JEDDAH: Saudi fitness experts have urged Muslims to use Ramadan as a “golden opportunity” to start a new healthy lifestyle.
The holy month of fasting is the perfect time to get into shape, say some of the Kingdom’s top trainers.
With regular exercise, Ramadan can offer a new start for many worshippers both spiritually and physically. RK Fit gym owner, Reham Kamal, told Arab News that working out while fasting was healthy because the body used stored fat as energy, resulting in more fat burning.
The 32-year-old Saudi coach recommended low- to medium-impact workouts while fasting to avoid dehydration and advised trying calisthenics, a form of exercise consisting of a variety of movements which work large muscle groups, such as running, standing, grasping and pushing.
Kamal said: “Ramadan is a great opportunity to lose weight. We shouldn’t eat too much when breaking our fast. Sadly, in our culture, people take this month as an opportunity to fill the table.
“They aren’t seeing the golden opportunity to get into shape, because fasting has numerous health benefits, not only weight loss. It promotes blood-sugar control by reducing insulin resistance, increases growth hormone secretion, which is vital for growth, metabolism, weight loss and muscle strength, and aids weight loss by limiting calorie intake and boosting metabolism.
“For fat burning, it is better to work out an hour before breaking your fast, since the insulin level is low, but for building lean, toned muscles, it is better to work out two hours after breaking fast because the insulin level is high,” she added.
Mashael Fagerah, 35, owner of House of Agility, a studio offering high-intensity interval training (HIIT) and circuit training, said: “You can do everything you normally do during fasting especially if you are used to working out.
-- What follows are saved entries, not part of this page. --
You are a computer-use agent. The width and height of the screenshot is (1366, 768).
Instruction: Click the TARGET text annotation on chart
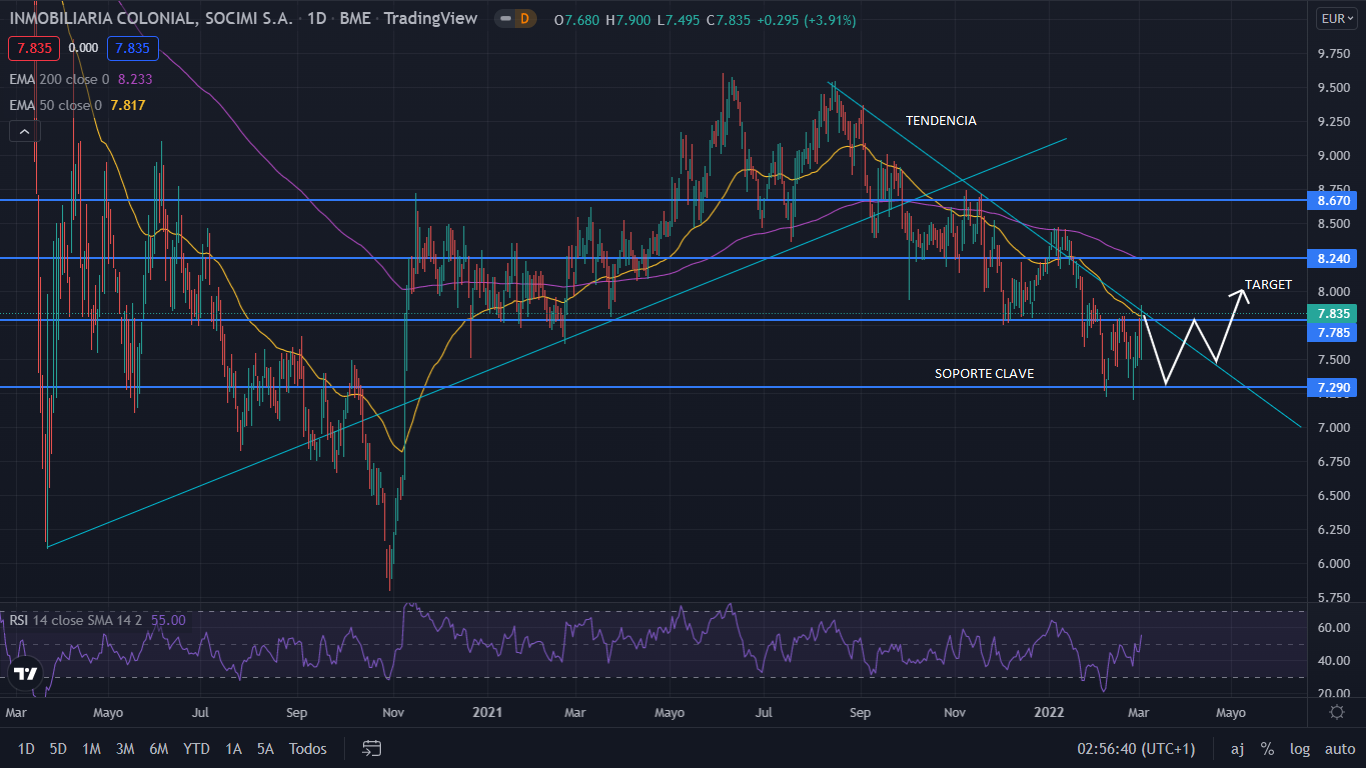pyautogui.click(x=1268, y=285)
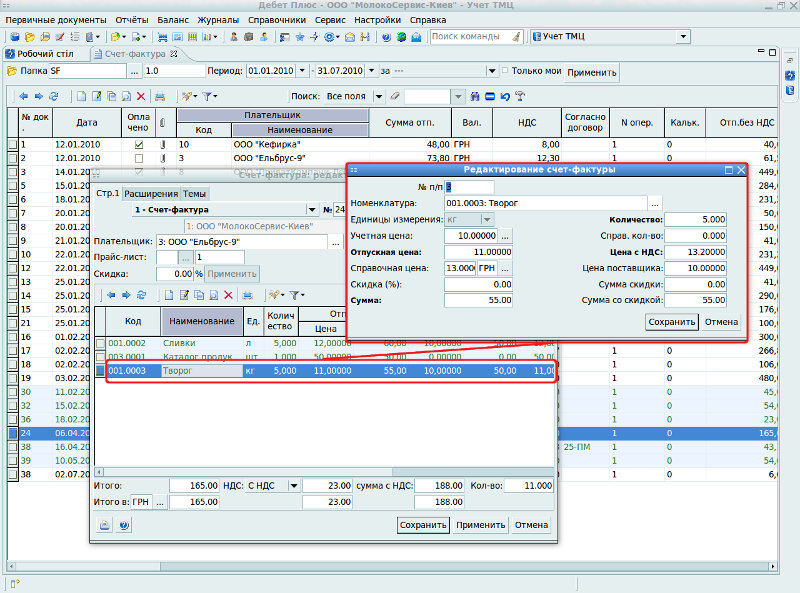Click the refresh icon in journal toolbar
The width and height of the screenshot is (800, 593).
tap(54, 97)
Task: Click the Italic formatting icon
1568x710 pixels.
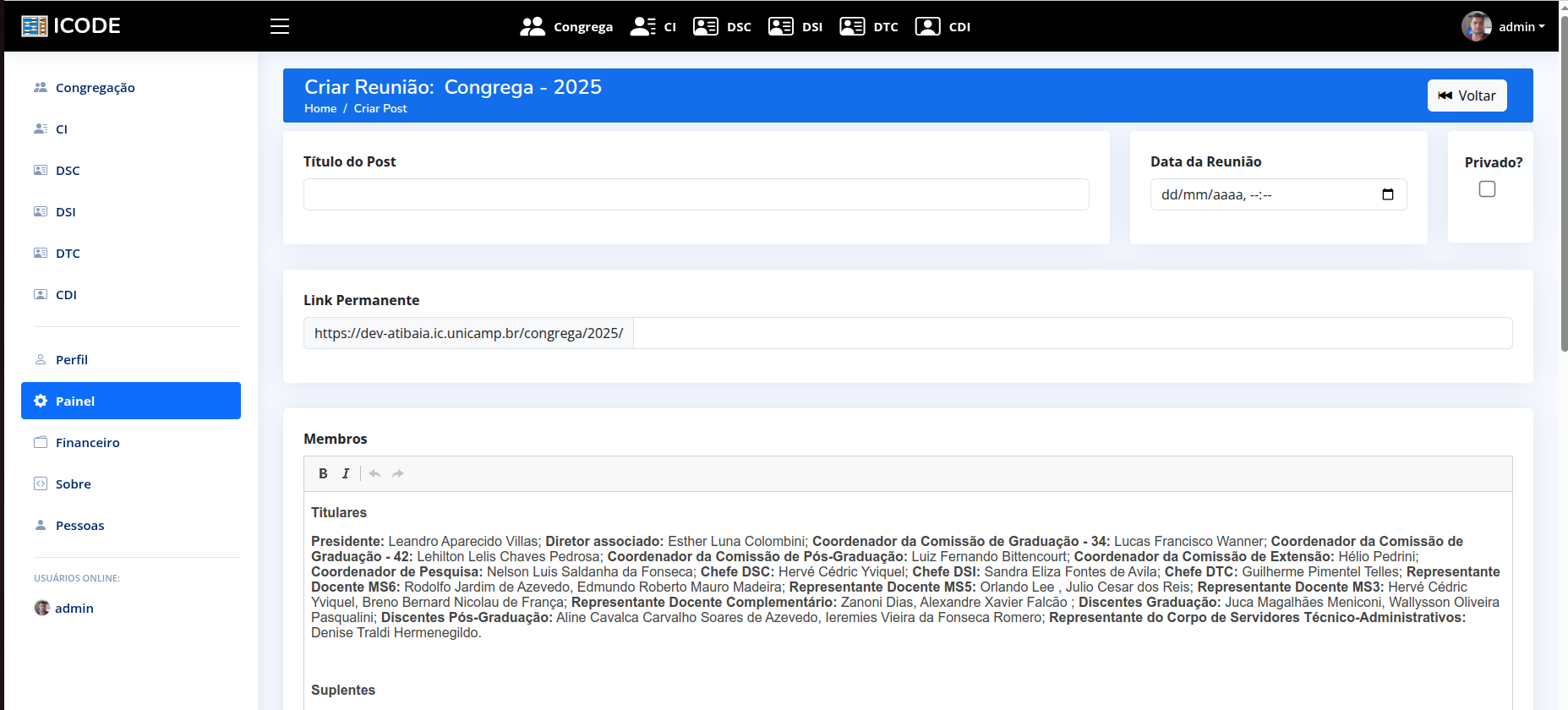Action: (x=346, y=473)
But if you are a beginner, I would recommend starting carefully with low-impact training.”
She told Arab News that many Muslims took advantage of Ramadan to keep fit.
“Whether before iftar, before sahoor or between them, if you have the time for a workout just do it,” added Fagerah. “At the end of the day, it is better than doing nothing.”
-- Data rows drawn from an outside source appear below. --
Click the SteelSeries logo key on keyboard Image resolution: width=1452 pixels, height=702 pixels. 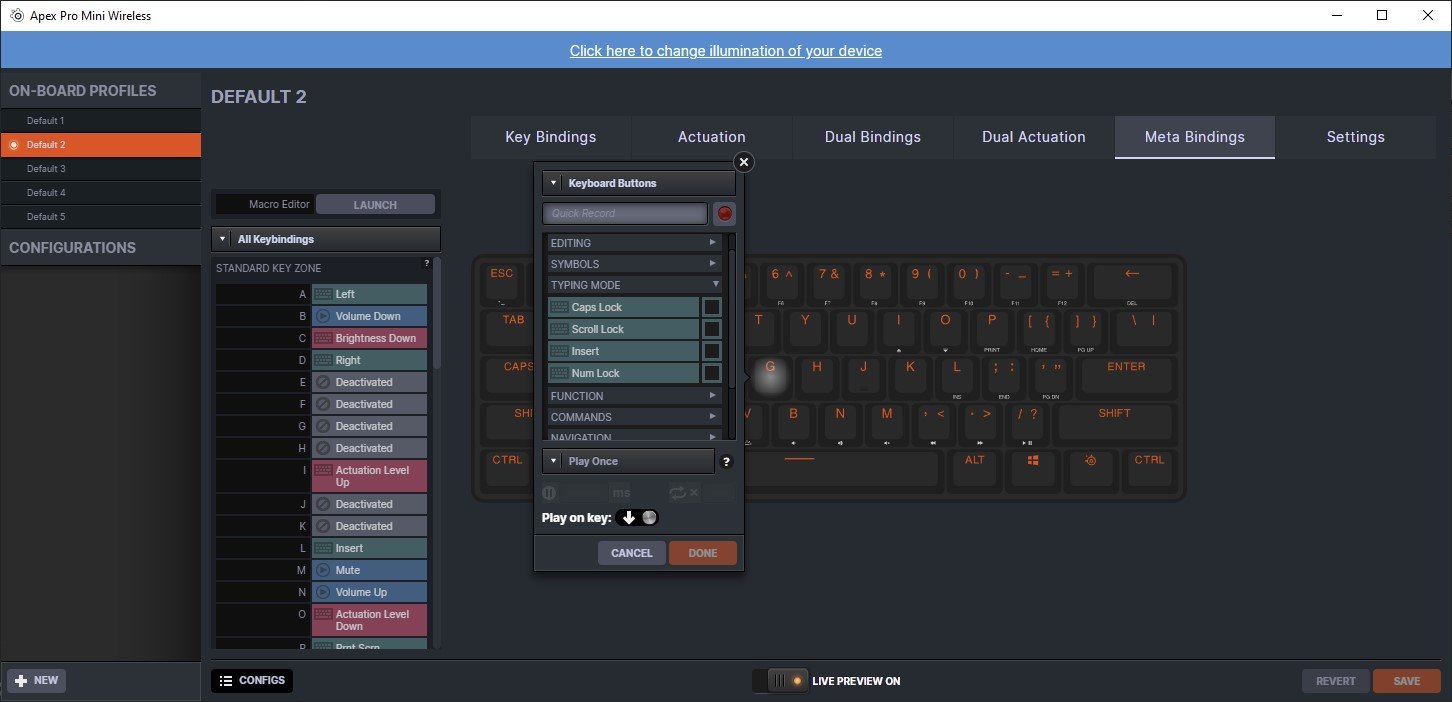tap(1091, 460)
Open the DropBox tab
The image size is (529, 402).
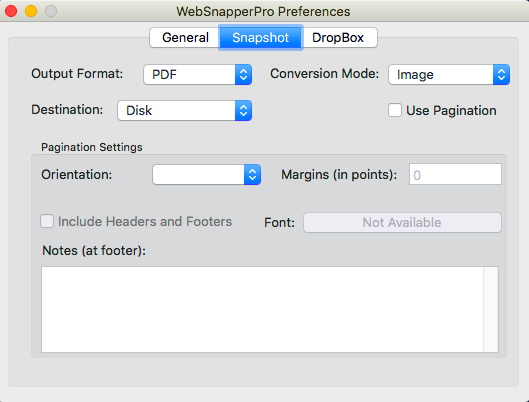[339, 37]
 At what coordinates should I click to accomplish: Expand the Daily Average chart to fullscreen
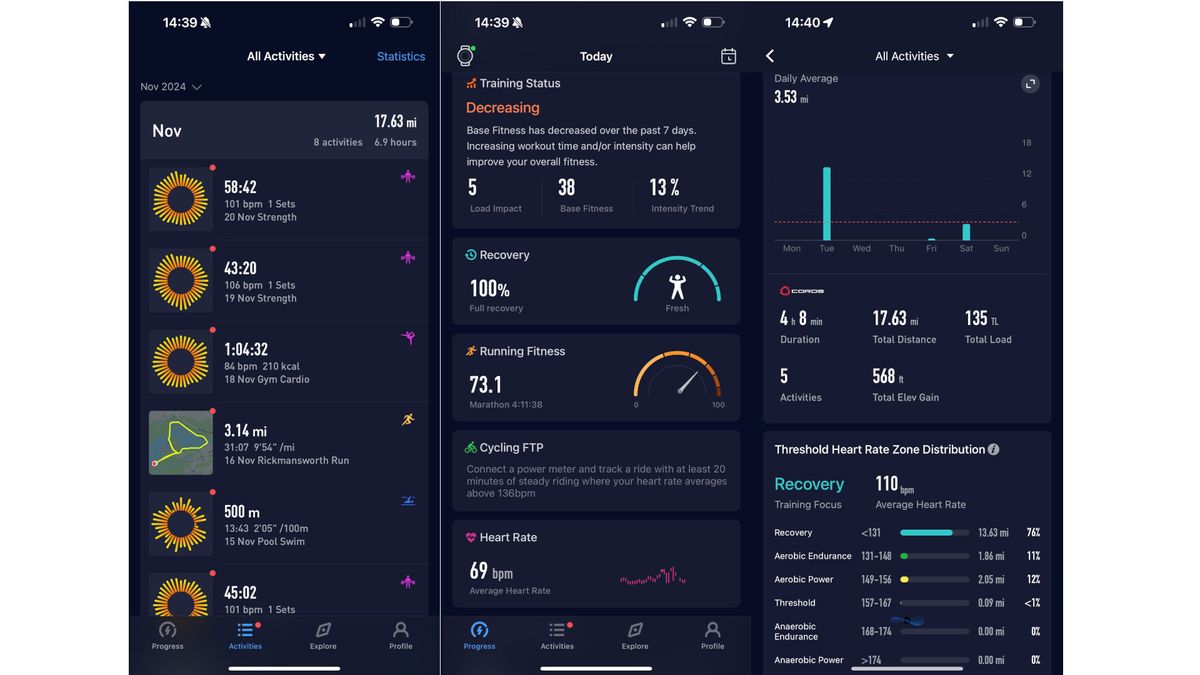coord(1030,84)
Saudi personal trainer and co-founder of Swish bootcamp, Sohaib Mubarak, 29, said it was important to choose the right kind of fitness regime. “When you haven’t had anything to drink or eat your body is low in fuel and dehydrated. Therefore, performing high-intensity training would harm your body and your health.
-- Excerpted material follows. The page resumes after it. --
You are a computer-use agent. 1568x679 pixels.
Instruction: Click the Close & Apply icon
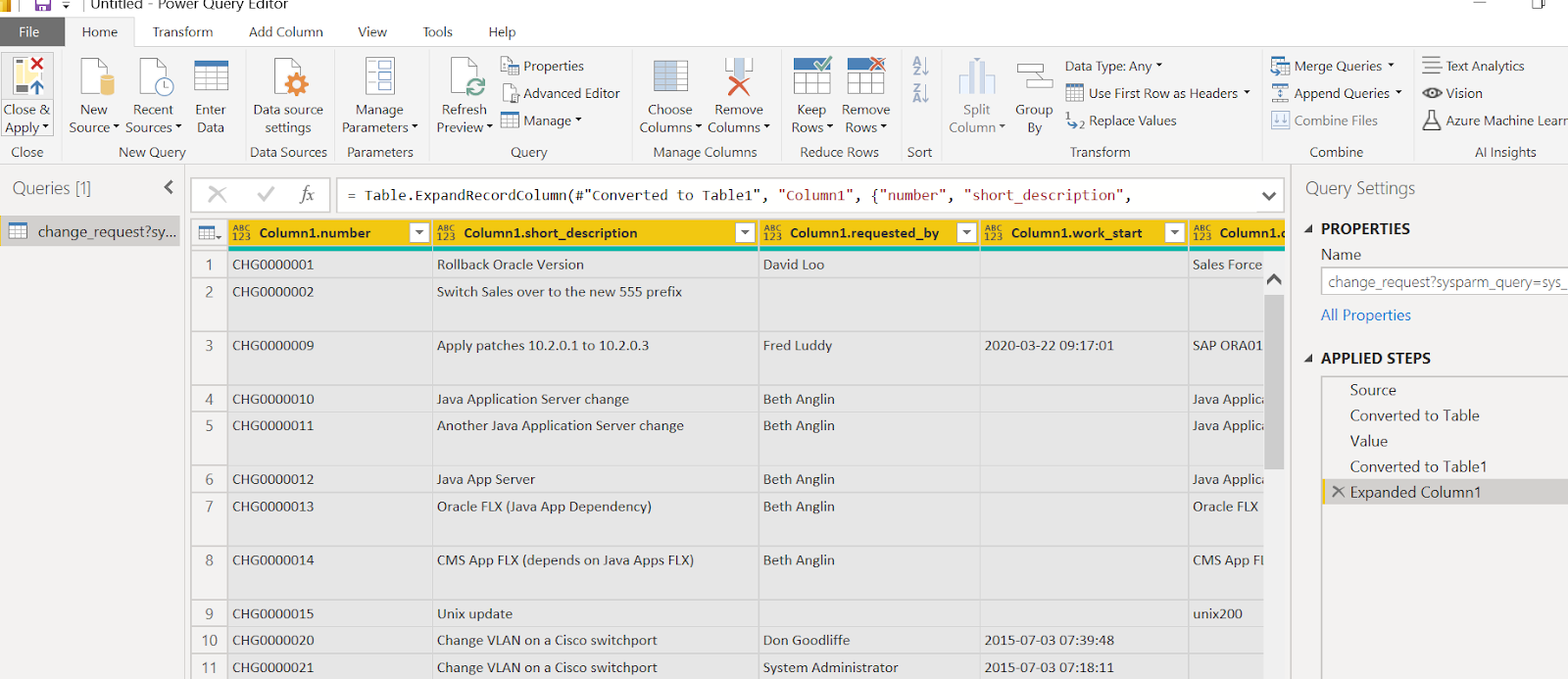(27, 77)
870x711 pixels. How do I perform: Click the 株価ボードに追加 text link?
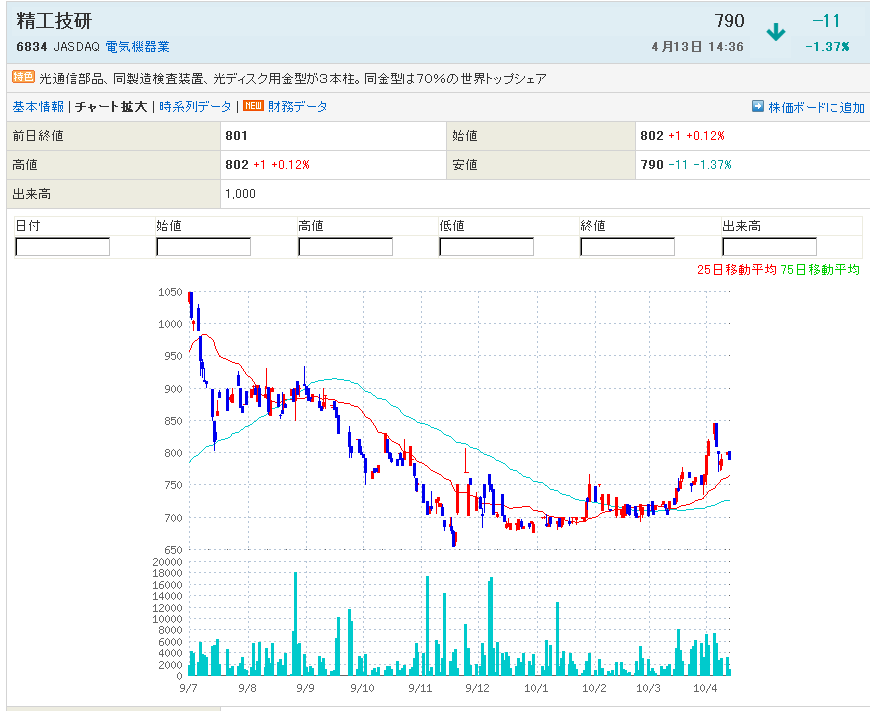[817, 108]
“Also, studies show that the difference in results is insignificant between exercising in a fasted or a fed state,” he added. 
Mubarak recommended low-intensity cardio for a short period of time. “That is 60 percent to 70 percent of maximum heart rate. By doing that you won’t sweat much and get dehydrated.”
He said people often wrongly related not eating to weight loss, when infact they should focus more on maintaining a healthy lifestyle rather than watching the weighing scales.
“In my opinion Ramadan is like any other month, because losing weight and having a good shape is about changing your eating habits and lifestyle for life not only for one month. One month is not enough to create a tremendous transformation. It’s all about consistency,” Mubarak told Arab News.
Saudi fitness trainer and owner of B. Bros gym, Rayan Bashawri, 27, stressed the importance of listening to the body’s needs and capabilities.
“So many studies have been done about fasted training or training on an empty stomach, and it shows different thoughts depending on what kind of athlete you are or what kind of sport you are doing.
“But my opinion is to listen to your body and do what feels right for you. It’s not healthier to do fasted training but it’s not bad for you either. You can reach your goal either way,” he told Arab News.
The number of people taking out gym subscriptions often shoots up during Ramadan.
Bashawri said: “Right after Ramadan is the time when people travel, and it’s a beach season as well, so obviously everyone wants to look good. The ages of those hitting the gym at this time of the year are from 18-30.”
Fasting was a great opportunity to lose weight, but Bashawri noted that staying up late and sleeping during the day was not ideal. He also warned people not to over-exert themselves if exercising during fasting as it could cause injury and dehydration.